Berlin provides international filmmakers with a wealth of possibilitiesGenerous government-funding bodies. Top-notch yet affordable crews. State-of the-art facilities. Inexpensive housing and a cool, cosmopolitan vibe. When it comes to attracting international film shoots, Berlin and the surrounding state of Brandenburg have a lot going for them. But their secret weapon? A bend-over-backwards bureaucracy willing to go to (almost) any lengths to make sure you want to come back. Take just five recent examples of Berlin's "Yes We Can" attitude to accommodating shoots.
"Ninja Assassin" and the Victory Column
James McTeigue needed a big motorbike chase scene for his tentpole actioner. His idea: Shoot it at Berlin's Victory Column, the city's central traffic hub. City Hall's answer: "No problem!"
"I don't know any other major city in the world where they would agree to let you essentially gridlock the place for three days," says Markus Bensch, head of locations for "Assassin" co-producer Studio Babelsberg Motion Pictures. "But Berlin's politicians really understand how important film is for the city, both economically and as a prestige factor."
"The Reader" and Zehlendorf City Hall
While it was a breeze for Stephen Daldry to get space in an historic government building for the key trial scenes in "The Reader," he insisted the room had to have a balcony to facilitate particular camera angles. That left only one possibility: the still very much in use city hall in the southwest district of Zehlendorf. But again, art trumped politics. Government and opposition partiers agreed to clear their legislative chambers for the duration. "It was quite amazing, really," says Bensch. "If any party had said no, it wouldn't have worked."
"Valkyrie" and the Bendlerblock
OK, so it wasn't the smoothest of shoots. Lost footage, crew injuries and a firestorm of controversy around the casting of Tom Cruise to play would-be Hitler assassin Claus Schenk von Stauffenberg. But in the end, Berlin gave director Bryan Singer everything he asked for, even permission to shoot at the famed Bendlerblock, the location where Stauffenberg was executed. Singer could have done that closing scene on a soundstage, but then he would have known he'd faked it.
"The Bourne Supremacy" and the Tiergarten Tunnel
Arguably the film that established Berlin as an ultra-hip location. The German capital played itself, Naples, Amsterdam and, in the legendary Russian taxi chase scene, Moscow. City authorities let director Paul Greengrass shoot his elaborate car crunching sequences in Tiergarten Tunnel -- while it was still under construction and building crews worked a few feet away from the film set.
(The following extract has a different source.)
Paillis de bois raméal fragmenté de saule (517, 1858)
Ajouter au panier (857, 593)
"Around the World In 80 Days" and the Gendarmenmarkt
Imagine going to mayor Bloomberg's office and asking for permission to shut down Times Square for two months. Well, that's essentially what Frank Coraci and Jackie Chan did in Berlin for the production of adventure comedy "Around the World in 80 Days." The city obliged, closing down the Gendarmenmarkt, Berlin's most picturesque square, for eight weeks while Coraci set up and shot one of the film's most elaborate set pieces.